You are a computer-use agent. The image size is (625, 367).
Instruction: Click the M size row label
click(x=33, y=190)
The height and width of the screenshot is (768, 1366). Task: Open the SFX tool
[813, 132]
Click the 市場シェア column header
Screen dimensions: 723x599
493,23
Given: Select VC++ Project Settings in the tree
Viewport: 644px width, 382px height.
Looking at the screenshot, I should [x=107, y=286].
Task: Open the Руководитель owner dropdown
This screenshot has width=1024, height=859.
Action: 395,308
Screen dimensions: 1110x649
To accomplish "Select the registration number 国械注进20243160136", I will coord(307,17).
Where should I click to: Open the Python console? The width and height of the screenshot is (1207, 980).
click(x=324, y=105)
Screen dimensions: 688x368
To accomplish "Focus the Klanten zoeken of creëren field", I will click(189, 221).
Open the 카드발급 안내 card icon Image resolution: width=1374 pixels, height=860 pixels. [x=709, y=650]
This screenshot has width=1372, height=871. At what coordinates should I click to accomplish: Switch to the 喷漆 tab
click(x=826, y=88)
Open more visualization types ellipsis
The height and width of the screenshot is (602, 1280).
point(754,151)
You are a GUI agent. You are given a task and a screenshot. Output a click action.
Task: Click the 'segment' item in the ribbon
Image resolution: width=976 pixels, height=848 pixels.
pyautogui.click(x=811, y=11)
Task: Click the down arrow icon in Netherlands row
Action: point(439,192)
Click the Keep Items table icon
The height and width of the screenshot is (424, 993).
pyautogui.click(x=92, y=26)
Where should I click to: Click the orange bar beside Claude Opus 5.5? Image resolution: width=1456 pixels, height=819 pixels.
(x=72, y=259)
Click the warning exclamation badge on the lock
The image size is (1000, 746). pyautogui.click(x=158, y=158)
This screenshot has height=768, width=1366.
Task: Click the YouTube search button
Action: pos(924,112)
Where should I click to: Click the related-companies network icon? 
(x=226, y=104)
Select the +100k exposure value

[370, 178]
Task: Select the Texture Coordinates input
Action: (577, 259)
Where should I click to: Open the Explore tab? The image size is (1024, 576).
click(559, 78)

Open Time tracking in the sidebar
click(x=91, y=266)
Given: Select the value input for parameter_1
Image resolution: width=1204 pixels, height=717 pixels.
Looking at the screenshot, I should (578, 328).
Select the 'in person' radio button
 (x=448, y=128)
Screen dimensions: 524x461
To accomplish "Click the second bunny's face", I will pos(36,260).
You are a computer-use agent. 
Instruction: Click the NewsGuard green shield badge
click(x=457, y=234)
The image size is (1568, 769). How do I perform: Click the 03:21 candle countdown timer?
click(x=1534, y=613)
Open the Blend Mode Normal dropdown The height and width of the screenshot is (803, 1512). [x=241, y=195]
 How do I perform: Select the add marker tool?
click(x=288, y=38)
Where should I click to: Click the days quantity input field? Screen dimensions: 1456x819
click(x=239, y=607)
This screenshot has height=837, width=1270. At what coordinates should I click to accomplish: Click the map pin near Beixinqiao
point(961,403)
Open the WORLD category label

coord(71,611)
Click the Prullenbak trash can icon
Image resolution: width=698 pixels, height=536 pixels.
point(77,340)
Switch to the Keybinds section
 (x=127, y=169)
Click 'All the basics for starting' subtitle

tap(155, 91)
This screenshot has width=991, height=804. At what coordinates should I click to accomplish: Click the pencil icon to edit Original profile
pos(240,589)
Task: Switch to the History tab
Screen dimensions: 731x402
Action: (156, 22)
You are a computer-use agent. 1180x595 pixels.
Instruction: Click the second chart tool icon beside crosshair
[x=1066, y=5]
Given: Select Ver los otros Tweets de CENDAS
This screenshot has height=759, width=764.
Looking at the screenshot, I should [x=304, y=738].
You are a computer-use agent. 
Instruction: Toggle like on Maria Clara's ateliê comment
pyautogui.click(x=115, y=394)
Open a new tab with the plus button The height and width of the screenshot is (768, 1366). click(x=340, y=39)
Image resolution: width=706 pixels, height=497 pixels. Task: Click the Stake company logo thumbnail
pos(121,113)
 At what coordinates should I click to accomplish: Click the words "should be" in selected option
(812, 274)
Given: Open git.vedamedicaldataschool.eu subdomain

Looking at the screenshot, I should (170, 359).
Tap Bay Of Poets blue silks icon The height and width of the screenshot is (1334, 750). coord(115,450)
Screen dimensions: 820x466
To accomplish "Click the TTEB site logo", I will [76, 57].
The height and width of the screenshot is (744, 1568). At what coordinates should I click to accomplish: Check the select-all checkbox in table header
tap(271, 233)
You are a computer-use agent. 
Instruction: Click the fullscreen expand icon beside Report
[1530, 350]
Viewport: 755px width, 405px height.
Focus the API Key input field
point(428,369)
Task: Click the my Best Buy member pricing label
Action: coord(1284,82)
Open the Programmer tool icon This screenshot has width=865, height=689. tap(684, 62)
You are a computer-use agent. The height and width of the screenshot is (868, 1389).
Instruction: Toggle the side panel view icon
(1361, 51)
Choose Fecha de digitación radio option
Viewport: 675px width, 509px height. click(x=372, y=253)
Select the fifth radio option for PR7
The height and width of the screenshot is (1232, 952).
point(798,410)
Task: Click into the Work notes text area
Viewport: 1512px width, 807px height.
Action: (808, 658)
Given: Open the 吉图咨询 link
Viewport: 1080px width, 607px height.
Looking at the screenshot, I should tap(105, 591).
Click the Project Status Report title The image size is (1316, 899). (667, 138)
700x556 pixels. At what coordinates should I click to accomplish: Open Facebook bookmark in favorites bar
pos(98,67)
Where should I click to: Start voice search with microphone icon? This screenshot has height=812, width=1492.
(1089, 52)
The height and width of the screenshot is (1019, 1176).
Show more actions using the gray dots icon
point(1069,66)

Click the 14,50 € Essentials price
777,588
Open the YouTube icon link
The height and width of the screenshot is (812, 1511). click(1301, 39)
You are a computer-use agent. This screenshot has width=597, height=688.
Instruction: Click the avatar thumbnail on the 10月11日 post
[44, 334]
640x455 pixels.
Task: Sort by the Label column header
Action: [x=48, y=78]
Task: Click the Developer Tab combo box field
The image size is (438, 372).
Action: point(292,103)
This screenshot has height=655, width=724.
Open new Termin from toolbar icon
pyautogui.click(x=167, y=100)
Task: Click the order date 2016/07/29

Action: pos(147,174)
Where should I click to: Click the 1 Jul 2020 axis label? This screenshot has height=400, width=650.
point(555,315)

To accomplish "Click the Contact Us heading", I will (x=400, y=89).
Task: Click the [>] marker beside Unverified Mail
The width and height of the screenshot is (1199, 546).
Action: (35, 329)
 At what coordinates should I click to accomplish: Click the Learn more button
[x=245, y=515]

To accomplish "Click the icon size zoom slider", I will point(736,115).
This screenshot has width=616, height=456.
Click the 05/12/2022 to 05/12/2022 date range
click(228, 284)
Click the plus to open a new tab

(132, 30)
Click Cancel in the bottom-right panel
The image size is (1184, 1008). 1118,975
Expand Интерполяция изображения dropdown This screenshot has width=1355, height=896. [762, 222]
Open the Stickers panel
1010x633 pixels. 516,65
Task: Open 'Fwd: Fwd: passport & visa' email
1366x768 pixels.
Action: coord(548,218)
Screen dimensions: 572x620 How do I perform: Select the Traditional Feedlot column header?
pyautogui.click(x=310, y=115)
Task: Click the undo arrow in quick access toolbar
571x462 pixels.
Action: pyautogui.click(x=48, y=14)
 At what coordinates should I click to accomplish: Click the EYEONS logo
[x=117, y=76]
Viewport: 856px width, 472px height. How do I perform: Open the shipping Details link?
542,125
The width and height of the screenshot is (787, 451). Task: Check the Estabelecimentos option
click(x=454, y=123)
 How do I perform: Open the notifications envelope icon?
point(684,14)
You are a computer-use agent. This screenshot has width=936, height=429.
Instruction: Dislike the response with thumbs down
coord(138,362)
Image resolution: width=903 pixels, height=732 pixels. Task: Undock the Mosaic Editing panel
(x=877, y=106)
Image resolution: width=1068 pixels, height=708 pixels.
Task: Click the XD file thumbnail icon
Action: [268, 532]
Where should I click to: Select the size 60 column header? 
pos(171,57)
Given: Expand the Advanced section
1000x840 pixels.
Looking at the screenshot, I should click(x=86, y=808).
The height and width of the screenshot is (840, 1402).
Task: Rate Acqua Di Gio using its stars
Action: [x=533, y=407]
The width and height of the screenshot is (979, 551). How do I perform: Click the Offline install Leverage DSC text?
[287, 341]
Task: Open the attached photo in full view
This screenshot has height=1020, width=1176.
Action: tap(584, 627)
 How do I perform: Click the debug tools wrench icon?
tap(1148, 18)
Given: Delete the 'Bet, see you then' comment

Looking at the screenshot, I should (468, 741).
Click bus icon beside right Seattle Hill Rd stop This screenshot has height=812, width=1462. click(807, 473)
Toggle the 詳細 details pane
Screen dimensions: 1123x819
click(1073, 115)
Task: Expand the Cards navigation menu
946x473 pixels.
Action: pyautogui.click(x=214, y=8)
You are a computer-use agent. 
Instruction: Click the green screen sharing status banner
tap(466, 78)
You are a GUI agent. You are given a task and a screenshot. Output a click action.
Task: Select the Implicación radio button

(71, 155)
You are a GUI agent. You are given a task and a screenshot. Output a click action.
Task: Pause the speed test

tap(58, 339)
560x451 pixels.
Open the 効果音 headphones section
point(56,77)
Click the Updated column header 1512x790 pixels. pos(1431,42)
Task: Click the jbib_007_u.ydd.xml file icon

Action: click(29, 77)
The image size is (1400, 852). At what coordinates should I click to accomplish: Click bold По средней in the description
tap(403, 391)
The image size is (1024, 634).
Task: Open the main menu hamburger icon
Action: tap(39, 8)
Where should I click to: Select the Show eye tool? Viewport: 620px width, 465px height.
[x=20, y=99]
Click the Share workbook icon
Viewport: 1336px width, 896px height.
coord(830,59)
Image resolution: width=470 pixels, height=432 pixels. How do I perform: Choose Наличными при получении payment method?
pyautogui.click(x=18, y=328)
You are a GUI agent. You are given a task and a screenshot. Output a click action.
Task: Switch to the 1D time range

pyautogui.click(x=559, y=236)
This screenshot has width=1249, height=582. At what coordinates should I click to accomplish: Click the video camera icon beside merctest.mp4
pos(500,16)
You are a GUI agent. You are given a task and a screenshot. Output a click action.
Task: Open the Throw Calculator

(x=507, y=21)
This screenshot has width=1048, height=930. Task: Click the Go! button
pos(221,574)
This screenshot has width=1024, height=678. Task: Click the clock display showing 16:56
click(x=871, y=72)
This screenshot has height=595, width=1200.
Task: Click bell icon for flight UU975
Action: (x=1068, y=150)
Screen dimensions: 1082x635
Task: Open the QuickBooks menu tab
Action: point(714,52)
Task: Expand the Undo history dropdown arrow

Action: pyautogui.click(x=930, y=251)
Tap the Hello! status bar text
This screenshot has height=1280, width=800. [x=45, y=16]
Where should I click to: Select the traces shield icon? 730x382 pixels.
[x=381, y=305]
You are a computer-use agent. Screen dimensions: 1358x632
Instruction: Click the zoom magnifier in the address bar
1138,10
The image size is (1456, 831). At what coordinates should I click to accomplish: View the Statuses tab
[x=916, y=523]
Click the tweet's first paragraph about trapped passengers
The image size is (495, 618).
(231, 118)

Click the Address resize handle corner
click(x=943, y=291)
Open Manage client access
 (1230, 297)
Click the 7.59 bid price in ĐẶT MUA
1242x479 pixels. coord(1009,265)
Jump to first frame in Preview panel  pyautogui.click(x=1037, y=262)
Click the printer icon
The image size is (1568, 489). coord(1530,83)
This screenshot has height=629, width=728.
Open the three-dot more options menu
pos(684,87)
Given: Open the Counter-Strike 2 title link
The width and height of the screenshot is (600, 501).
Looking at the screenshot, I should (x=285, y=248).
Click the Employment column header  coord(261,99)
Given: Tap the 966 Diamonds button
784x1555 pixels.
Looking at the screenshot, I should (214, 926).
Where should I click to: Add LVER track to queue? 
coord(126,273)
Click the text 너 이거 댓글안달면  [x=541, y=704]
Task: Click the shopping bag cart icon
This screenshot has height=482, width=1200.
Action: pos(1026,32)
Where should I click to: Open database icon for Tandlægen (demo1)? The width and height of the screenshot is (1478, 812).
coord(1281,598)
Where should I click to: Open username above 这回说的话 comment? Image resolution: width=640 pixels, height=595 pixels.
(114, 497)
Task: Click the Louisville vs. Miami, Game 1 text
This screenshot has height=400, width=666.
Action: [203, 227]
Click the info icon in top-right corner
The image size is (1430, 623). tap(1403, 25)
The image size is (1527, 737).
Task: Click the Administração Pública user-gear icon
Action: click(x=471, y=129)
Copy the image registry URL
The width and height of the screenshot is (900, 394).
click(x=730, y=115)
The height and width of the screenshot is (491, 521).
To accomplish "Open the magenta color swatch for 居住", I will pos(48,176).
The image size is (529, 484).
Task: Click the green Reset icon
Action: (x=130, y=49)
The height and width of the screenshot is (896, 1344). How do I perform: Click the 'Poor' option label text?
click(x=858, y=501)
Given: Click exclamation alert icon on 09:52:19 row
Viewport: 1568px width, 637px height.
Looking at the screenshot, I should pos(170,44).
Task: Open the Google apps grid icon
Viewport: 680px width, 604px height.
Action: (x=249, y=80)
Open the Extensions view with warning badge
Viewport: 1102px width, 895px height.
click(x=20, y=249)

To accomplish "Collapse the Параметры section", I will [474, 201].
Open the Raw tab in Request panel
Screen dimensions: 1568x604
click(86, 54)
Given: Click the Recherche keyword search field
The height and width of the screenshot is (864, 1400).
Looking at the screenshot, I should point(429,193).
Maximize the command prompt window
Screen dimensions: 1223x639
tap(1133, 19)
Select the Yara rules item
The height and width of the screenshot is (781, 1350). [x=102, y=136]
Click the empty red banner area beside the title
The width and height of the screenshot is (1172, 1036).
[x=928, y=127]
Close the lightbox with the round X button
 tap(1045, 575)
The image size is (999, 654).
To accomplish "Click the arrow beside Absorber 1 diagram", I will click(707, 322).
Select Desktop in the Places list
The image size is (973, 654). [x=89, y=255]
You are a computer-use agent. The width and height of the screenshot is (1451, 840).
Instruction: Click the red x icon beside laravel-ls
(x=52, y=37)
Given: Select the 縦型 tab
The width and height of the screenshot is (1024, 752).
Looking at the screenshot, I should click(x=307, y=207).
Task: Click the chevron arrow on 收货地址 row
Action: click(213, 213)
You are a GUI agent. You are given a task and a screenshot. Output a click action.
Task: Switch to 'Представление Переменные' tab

Goal of the exercise: Copy out all lines of the listing above that include "Project".

Task answer:
Given: Select VC++ Project Settings in the tree
Click the Project Status Report title The image size is (1316, 899). (667, 138)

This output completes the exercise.